▶ TESTO DELLA PAGINA
Cronaca

Il Papa soffre, si addolora, invita, esorta ma non si pronuncia sul genocidio

Non abbiamo dovuto aspettare molto per capire che la vocazione di pompiere gli è congeniale

Come lo stesso card. Robert Prevost ha voluto sottolineare pomposamente apparendo al balcone con la mozzetta rossa, residuato storico della clamide imperiale, simbolo della dignità dell’imperatore d’Occidente e di Oriente (Roma e Bisanzio/Costantinopoli), il papa neoeletto volle che lo chiamassimo «Leone», nell’ordine il quattordicesimo. Il riferimento compiaciuto era per il suo predecessore Leone XIII, che, per la vulgata abborracciata, fu il papa della modernità con l’enciclica Rerum Novarum del 1891, con cui, a malincuore, il papa prendeva atto che il mondo gli era scappato di mano e bisognava prendere per le corna la «questione operaia», altrimenti altri se ne sarebbero appropriato e la Chiesa ci avrebbe fatto, ancora una volta, la figura del fossile pachiderma, incapace di vivere i tempi che attraversa.

Il papa americano-peruviano-italo-franco-spagnolo intravede nella Intelligenza Artificiale un’altra questione epocale, spartiacque che attraversa gli interessi della Chiesa (mo’ me la segno!). Volle chiamarsi Leone XIV solo per questa ragione. Lui si applaudì da solo, gli americani erano contenti di avere un meticcio, ma abbastanza bianco da non sfigurare come papa, “vestito di bianco” con un tocco rosso che dona sempre e gli altri cardinali si accodarono perché capirono subito che non sarebbe mai stato la riedizione di Francesco. Francesco arrivò dopo 800 anni del primo Francesco, e noi, ora, per vederne un altro, bisognerà aspettare la fine del mondo (per altro, abbastanza vicina, con gli scuri di luna che vi sono in giro).

▶ COMPITO
Secondo l'articolo su papa Leone XIV, in che anno uscì l'enciclica Rerum Novarum? Le voci provengono da una fonte diversa.

▶ VOCI FORNITE
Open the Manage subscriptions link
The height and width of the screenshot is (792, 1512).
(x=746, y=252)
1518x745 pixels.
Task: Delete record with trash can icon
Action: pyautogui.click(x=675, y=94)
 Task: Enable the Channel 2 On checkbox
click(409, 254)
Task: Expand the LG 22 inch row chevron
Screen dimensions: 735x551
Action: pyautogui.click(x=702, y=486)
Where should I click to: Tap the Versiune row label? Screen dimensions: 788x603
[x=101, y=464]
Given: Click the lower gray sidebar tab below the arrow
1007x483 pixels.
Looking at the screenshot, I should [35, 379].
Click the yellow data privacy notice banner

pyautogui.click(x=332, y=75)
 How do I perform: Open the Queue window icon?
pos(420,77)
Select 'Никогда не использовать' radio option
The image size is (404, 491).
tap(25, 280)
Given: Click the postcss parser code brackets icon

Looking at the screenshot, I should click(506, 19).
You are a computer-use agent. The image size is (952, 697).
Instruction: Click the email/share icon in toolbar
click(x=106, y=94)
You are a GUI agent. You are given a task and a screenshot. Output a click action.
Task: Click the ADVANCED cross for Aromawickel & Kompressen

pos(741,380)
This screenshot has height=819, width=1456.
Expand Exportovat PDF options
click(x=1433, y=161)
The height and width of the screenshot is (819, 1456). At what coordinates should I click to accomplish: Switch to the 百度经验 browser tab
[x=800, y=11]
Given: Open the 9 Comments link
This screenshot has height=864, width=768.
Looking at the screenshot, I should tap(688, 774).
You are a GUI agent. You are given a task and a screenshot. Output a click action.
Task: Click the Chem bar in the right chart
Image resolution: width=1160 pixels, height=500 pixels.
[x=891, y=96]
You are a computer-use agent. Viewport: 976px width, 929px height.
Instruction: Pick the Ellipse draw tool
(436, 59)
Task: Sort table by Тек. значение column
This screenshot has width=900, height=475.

▶ RISPOSTA
Nel 1891.